Example introduction: “Hi, I’m Jane Doe from [CITY]. I’d like to meet with Representative (or Senator) [NAME OF ELECTED OFFICIAL] to discuss our food system and supporting local farmers. Is he/she going to be in the District for President’s Day on February 18th? If Representative (or Senator) [NAME OF ELECTED OFFICIAL] is unavailable, I’m happy to meet with a staffer, or talk by phone anytime that week.”


Let us know that you have a meeting set up here.  We can send you materials on the bills, tips for successful meetings, and even talk with you by phone or email to help prepare if you want extra support.


FARFA’s Priority Bills

We have eleven bills that will be filed within the next few weeks! The best strategy is to focus on the bills that matter most to you personally as a farmer or consumer–either because these bills make it easier for your farm or food business, or because they make a food you want more readily available locally.


When you RSVP for the action week, we’ll send you a handout that covers all the bills so you can let your legislators know that you want them to support the entire local food movement by supporting all of the bills. And if you want more information on specific bills, just let us know!

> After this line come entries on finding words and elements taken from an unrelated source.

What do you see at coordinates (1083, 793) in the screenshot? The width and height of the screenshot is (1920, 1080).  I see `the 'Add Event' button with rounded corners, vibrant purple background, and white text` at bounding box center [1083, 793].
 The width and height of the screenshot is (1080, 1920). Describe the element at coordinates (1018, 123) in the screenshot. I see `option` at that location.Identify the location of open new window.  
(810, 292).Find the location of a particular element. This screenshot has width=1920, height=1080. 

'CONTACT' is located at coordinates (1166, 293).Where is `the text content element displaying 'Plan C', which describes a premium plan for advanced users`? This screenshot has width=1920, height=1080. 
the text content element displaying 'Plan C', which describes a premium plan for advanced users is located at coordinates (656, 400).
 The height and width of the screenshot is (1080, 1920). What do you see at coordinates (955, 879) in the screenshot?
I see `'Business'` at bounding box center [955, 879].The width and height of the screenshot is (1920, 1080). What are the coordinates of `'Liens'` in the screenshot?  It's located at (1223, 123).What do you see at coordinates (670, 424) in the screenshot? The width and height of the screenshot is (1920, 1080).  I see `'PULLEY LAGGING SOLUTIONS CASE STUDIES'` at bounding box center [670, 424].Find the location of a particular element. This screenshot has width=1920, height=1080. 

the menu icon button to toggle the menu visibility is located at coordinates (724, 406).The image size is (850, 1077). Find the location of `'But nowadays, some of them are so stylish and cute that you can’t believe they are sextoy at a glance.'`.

  1. Expand the cottage food law to cover pickled and fermented foods, and remove some of the unnecessary restrictions in the current law;
  2. Limit the fees that local health departments can impose on farmers’ market vendors;
  3. Allow licensed raw milk dairies to sell at farmers’ markets and direct delivery (HB 503/ SB 80);
  4. Make it easier for small farmers, urban farmers, and diversified farmers to get agricultural valuation and lower property taxes (HB 97);
  5. Reduce how long it takes new farmers to qualify for agricultural valuation, and lower property taxes, on their farms;
  6. Require local health departments to give straight answers to farmers and food producers about what they have to do to comply with the law;
  7. Create a small farm & rural business ombudsman to help businesses navigate regulatory agencies’ requirements;
  8. Remove licensing and fee burdens for small-scale flower growers (a wonderful side business for small vegetable producers);
  9. Allow farmers, cottage food producers, and other farmers market vendors to provide samples of their foods without expensive permits;
  10. Allow farmers to sell ungraded eggs to restaurants and retailers, improving access to locally raised eggs (HB 1284);
  11. Make it easier for farmers to process poultry on-farm without having to build a facility that costs tens of thousands of dollars.